What is required
Below are the records. List every line holding the word "height".
---+---
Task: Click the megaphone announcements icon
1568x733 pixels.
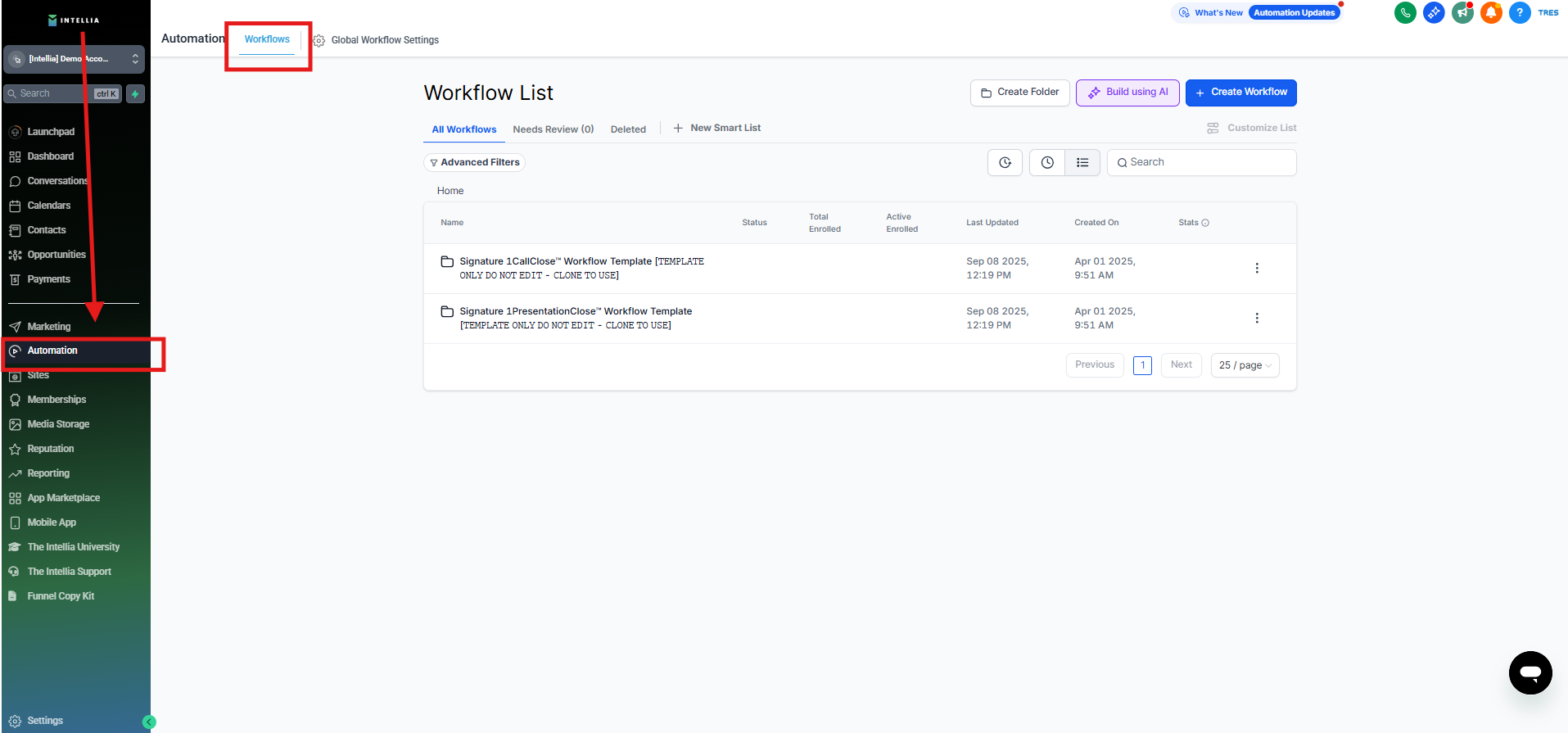Action: coord(1462,12)
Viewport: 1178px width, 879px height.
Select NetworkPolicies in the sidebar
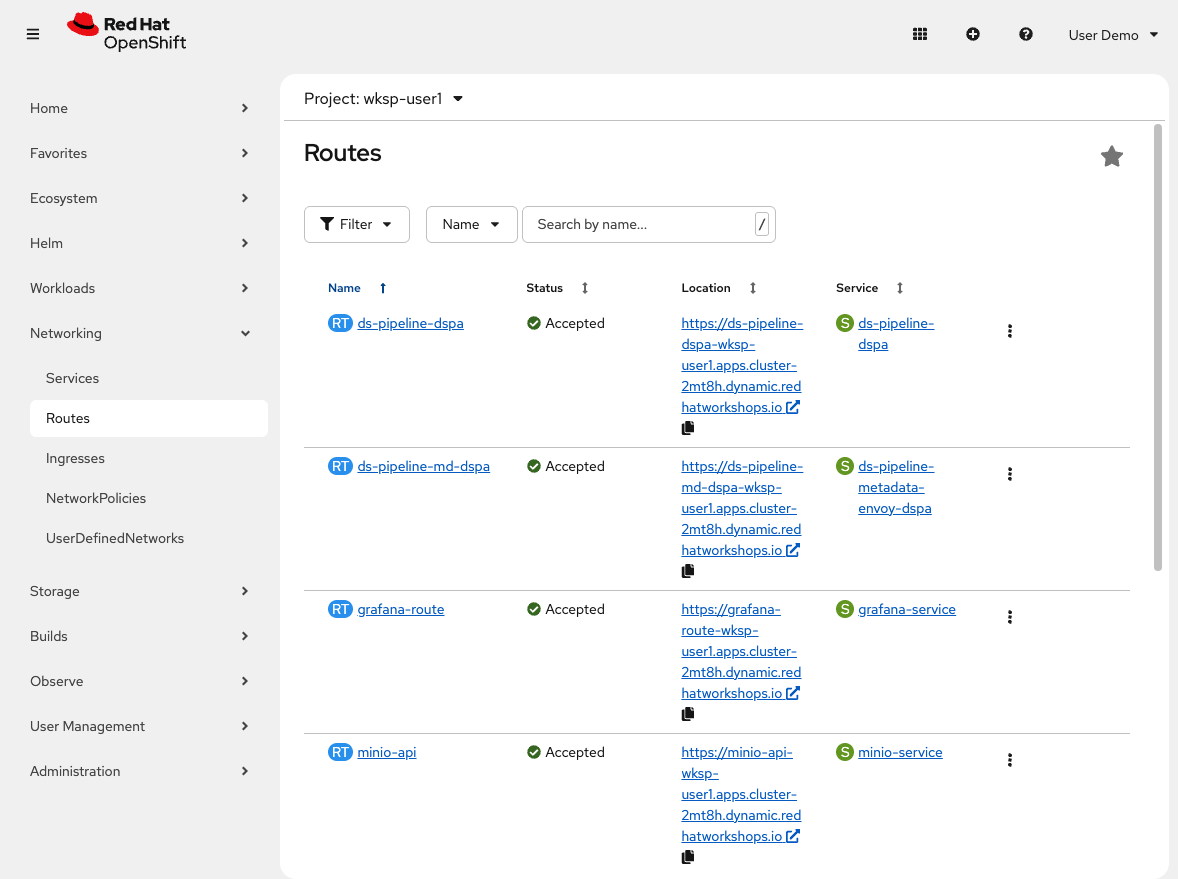coord(96,498)
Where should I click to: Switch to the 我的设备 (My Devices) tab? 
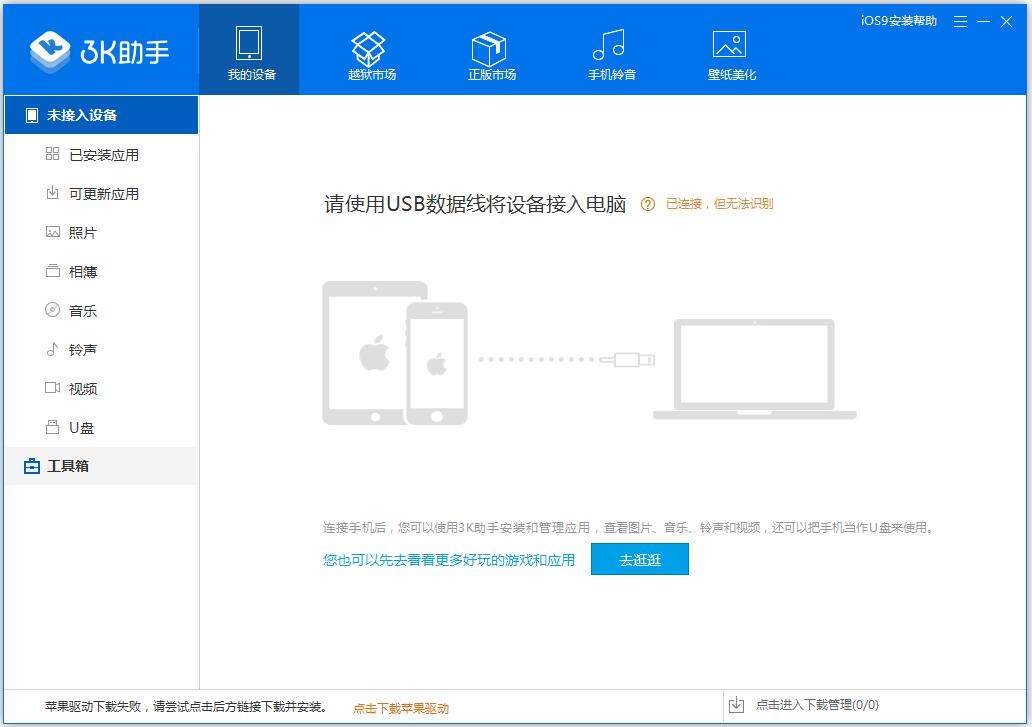[249, 50]
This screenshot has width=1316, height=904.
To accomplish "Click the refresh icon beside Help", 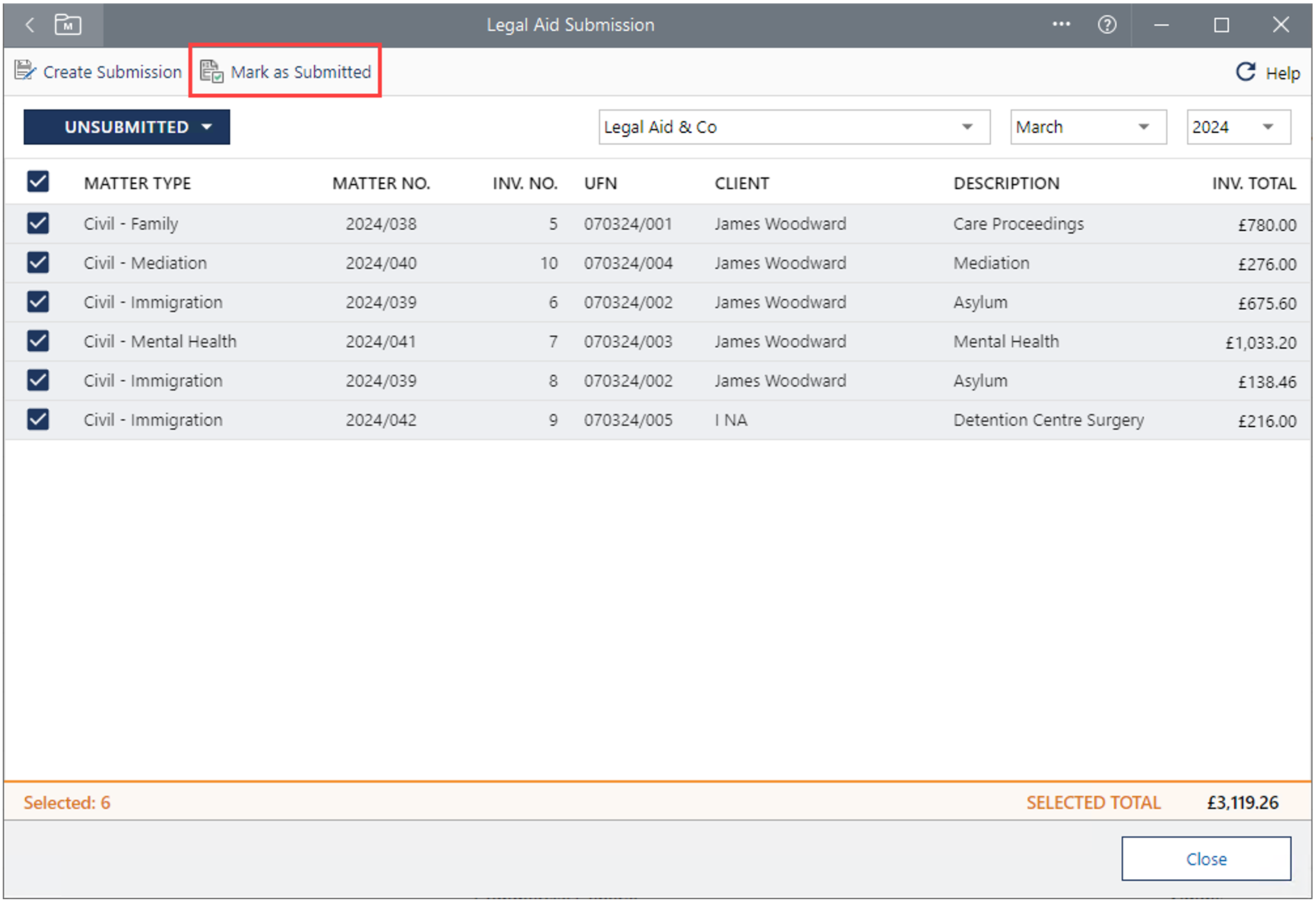I will pyautogui.click(x=1245, y=72).
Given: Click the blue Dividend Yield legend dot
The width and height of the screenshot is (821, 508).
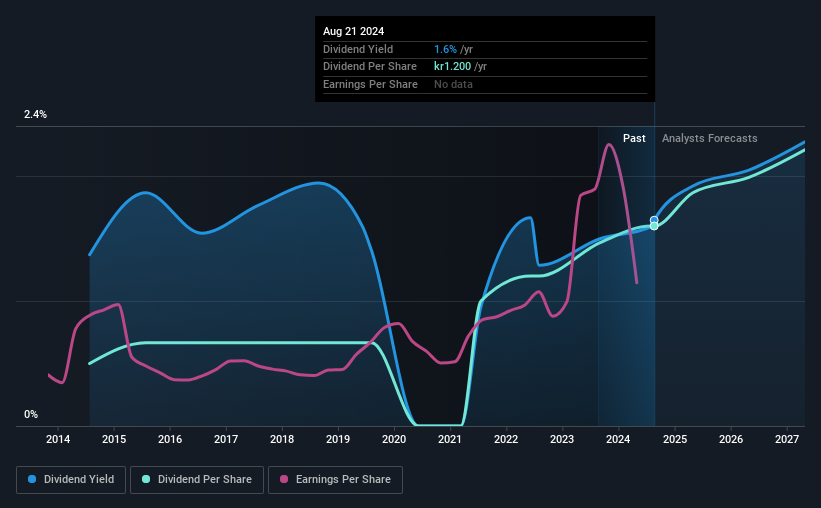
---+---
Solution for this exercise
Viewport: 1178px width, 879px height.
This screenshot has width=1316, height=904.
The width and height of the screenshot is (821, 508).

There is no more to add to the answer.